[Start of Attachment]
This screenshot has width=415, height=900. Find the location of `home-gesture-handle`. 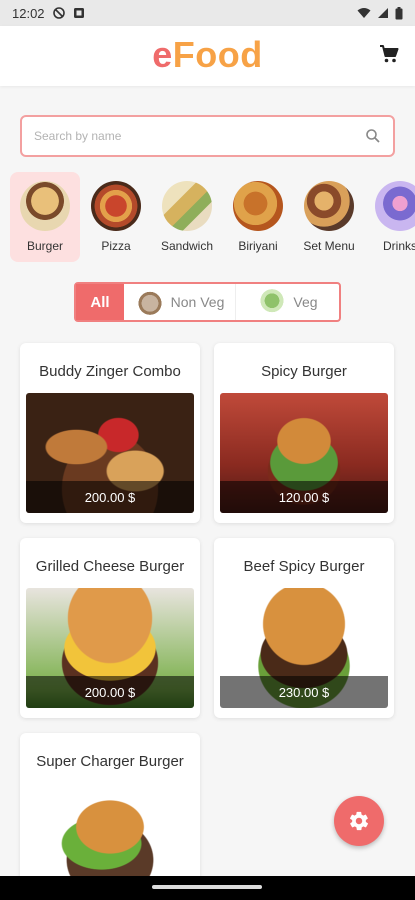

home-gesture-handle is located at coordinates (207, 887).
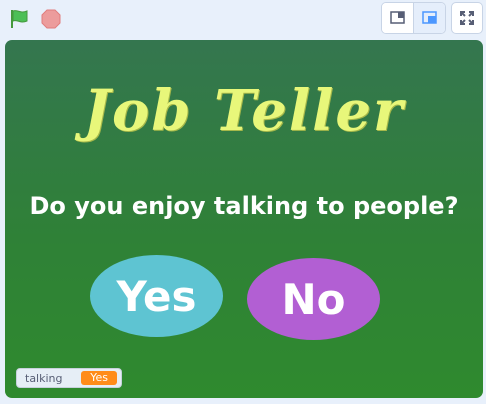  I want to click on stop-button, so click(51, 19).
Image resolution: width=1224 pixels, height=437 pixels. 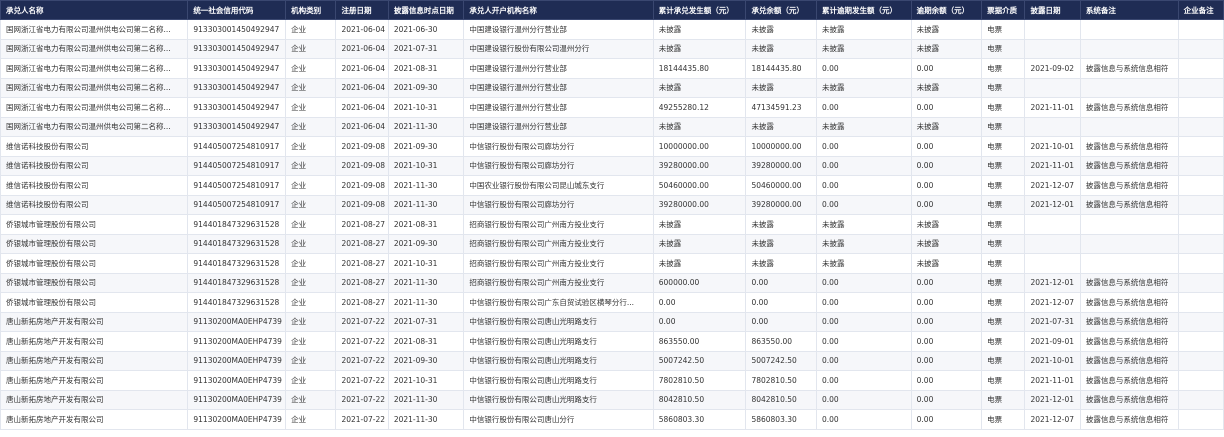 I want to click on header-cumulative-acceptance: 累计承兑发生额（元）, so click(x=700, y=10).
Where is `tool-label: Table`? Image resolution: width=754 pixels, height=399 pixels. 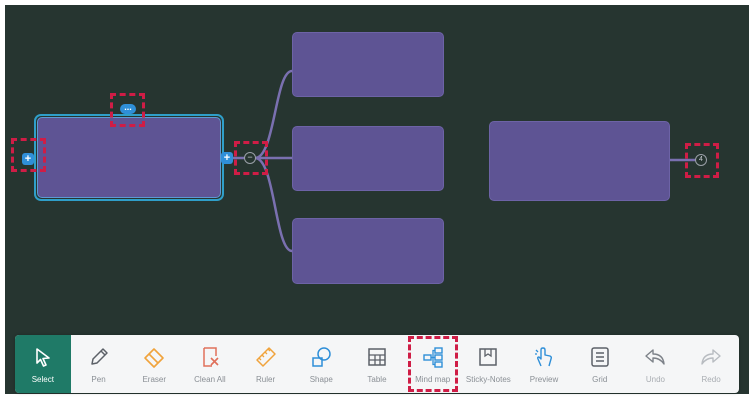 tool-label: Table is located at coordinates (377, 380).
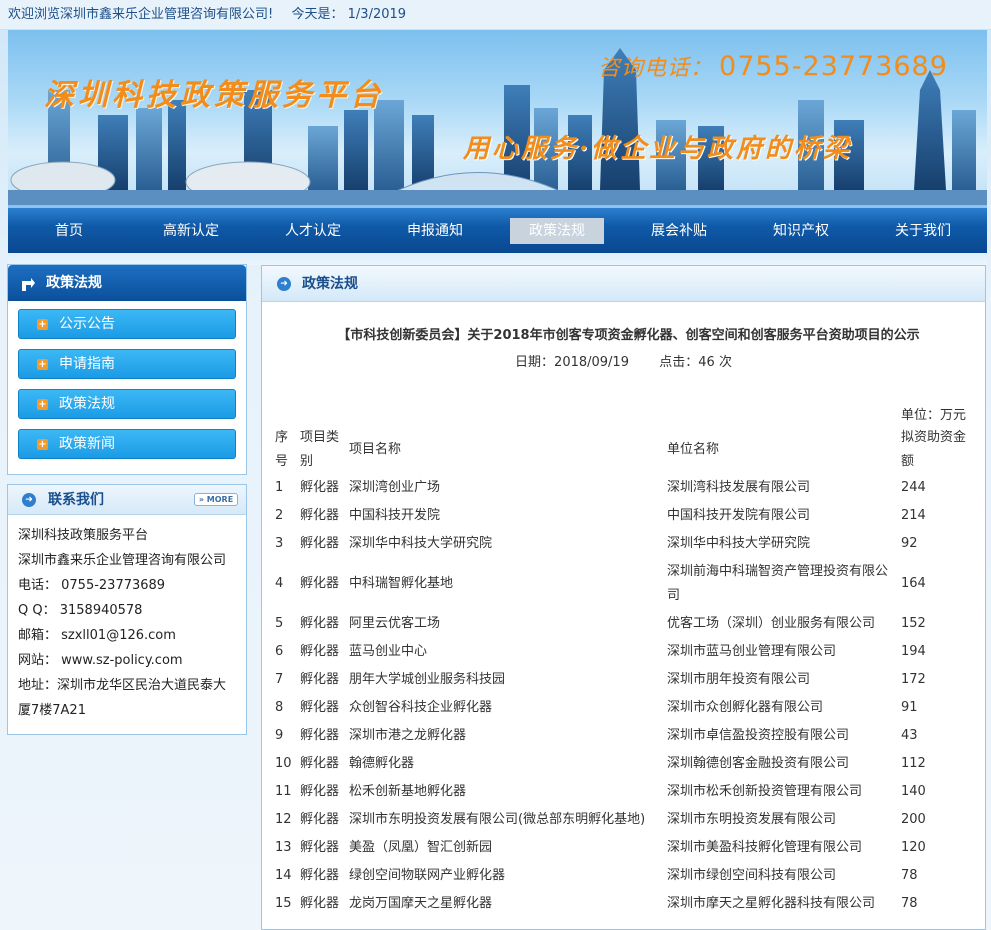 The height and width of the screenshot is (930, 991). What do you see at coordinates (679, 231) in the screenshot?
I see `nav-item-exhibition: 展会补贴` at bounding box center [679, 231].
[End of Attachment]
[Start of Attachment]
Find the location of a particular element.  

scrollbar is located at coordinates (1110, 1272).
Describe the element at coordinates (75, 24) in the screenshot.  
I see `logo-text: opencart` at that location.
[End of Attachment]
* Instructions to follow
Please put the stretch of the material from the line containing "Describe the element" through the line containing "at that location." into a numbered list, leaving out any blank lines.

* Exercise solution
1. Describe the element at coordinates (75, 24) in the screenshot.  
2. I see `logo-text: opencart` at that location.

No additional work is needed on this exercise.